Anonymous martyr () is a term commonly used to refer to the remains of those Iranians who were killed in the Iran–Iraq War but could not be identified, due to limited technology and poor organization. To this day, these Iranian casualties are still unknown. However, the commander of the Iranian Revolutionary Guard, General Rahim Safavi, estimated that there were around 213,000 deaths.

More traditionally the authorities relied on the uniforms and the kind of gear used by the soldier to determine whether he is Iranian or not, but during the recent years there has been an increased use of DNA testings to make that determination. Usually, a mausoleum is built over the tomb of the people to allow for visits.

Memorials 
In recent years, the government has created sites on universities around the country and buried the remains of newly found anonymous martyrs. For example, in 2011, 19 people's remains were honored in 13 locations in the provinces of Tehran, Semnan, Chahar Mahal and Bakhtiyari, Kerman, Fars, Ilam, Markazi, and Lorestan. Some of the bodies were returned to the place where they were born or the places of their martyrdom.

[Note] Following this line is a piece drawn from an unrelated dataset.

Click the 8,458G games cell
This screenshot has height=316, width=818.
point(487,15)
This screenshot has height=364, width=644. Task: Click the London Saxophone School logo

There are also those that were enshrined in monuments, which are often hosted by universities. Notable examples include the Graves and the Monument of Unknown Martyrs at University of Tehran. This is a simple memorial located at the entrance of the mosque of the university and commemorates the martyrdom of Iranian students killed in the Iran-Iraq war. There is also the Graves of Unknown Martyrs on Imam Hussain Square, which is one of Tehran's main public spaces. The city government held a competition for its design, which was won by a concrete five-sided building concept, representing five anonymous martyrs.

To commemorate the anonymous martyr, Shahid Gomnam Expressway in Tehran is named Anonymous.